Arm && Interventions

Group	Intervention	Description
Group 3	Sham Transcutaneous Electrical Nerve Stimulation (TENS)	Sham TENS was applied to the group 3 with the same protocol.
Group 1	Ultrasound guided injection	Blockade of the LFCN is performed for therapeutic management of MP in group 1.
Group 2	Transcutaneous Electrical Nerve Stimulation (TENS)	Ten sessions of conventional TENS were applied to the group 2 daily 20 minutes per session, 5 days per week, for 2 weeks.

Primary Outcome Measures

Name	Time	Method
Visual Analog Scale	1 months	The VAS was used to record each patient's current level of pain with 0 indicating no pain and 10 indicating the worst pain that the patient had ever experienced. Using a ruler marked in centimeters, the examiner obtained the exact values along a 10-cm VAS line.
Semmes-Weinstein monofilament test	1 months	Cutaneous pressure threshold was measured by touch test using a device with nylon Semmes-Weinstein monofilaments (SWMt) embedded in a plastic handle. A small pushing force is applied anterolateral femoral skin area for 1-1,5 seconds to push the filaments. A medical staff member presses the filaments at an angle of approximately 90° against the patient's thigh. This test is useful for medical staff because it is simple and easy. The threshold was defined as the lightest filament that the subject responses correctly at least two out of the three trials. The filaments are labeled with a numerical marking, which is a log to the base ten of the force in tenth of milligrams. Applications was made where the most symptoms has been observed in the patient's anterolateral thigh.
painDETECT questionnaire	1 months	It consists of seven items evaluating pain qualities, one evaluating the course of pain, and one evaluating pain radiation. Additionally, the questionnaire contains three numerical rating scales (NRSs) of 0-10 for current, worst, and average pain severity. An overall score is generated that summarizes everything but the pain intensity NRS, which ranges between -1 and 38. An overall score of \>18 indicates likely Neuropathic pain, 13-18 possible Neuropathic pain, and \< 13 unlikely Neuropathic pain.

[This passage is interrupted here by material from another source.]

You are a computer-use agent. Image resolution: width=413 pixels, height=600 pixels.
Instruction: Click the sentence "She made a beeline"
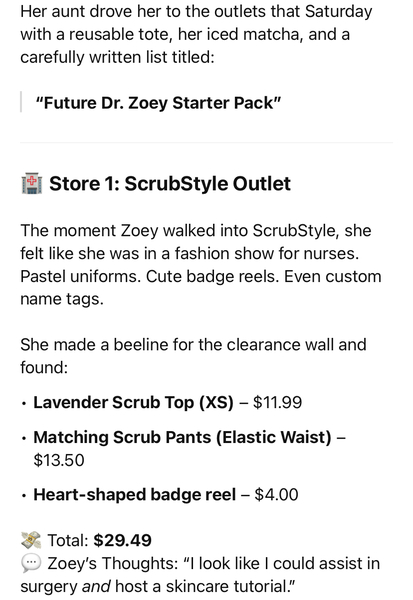coord(193,356)
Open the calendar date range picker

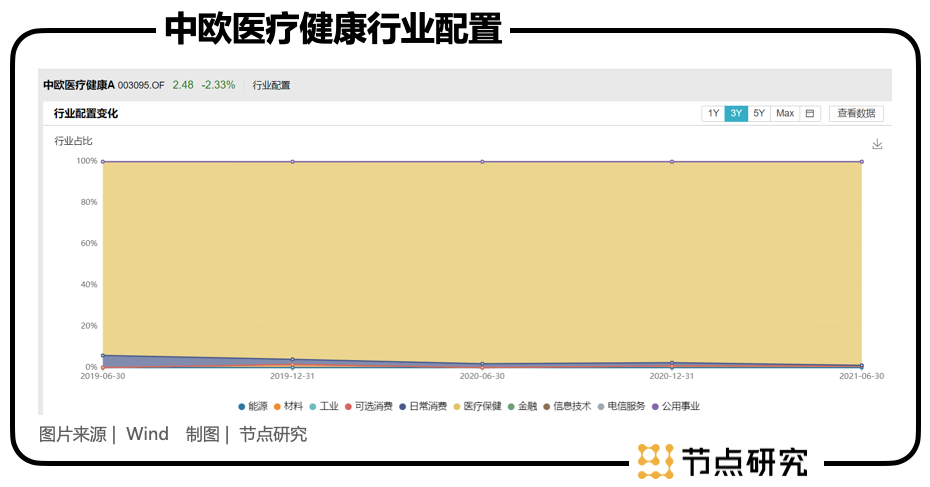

Secondary Outcome Measures

Name	Time	Method
Short Form (SF-36) Health Questionnaire	1 months	Assessment of health-related quality of life Health status was measured using the 36-Item Short Form (SF-36) Health Survey, version 2 (SF-36v2), which assesses eight different aspects of health. Item scores can be aggregated into physical component (PC) summary and mental component (MC) summary score.
Pittsburgh Sleep Quality Index (PSQI)	1 Months	PSQI is a 19-item self-reported instrument designed to measure a person's sleep quality and sleep patterns over 1-month time interval. It consists of seven items evaluating sleep quality, sleep latency, sleep duration, habitual sleep efficiency, sleep disturbances, use of sleeping medication, and daytime dysfunction over the last month. The 7 component scores are evaluated between 0 and 3 points. 3 reflects the negative extreme on the Likert Scale. The global score ranges from 0 to 21 points. Higher scores indicate worst sleep quality. A global score of \>5 indicates poor sleep quality.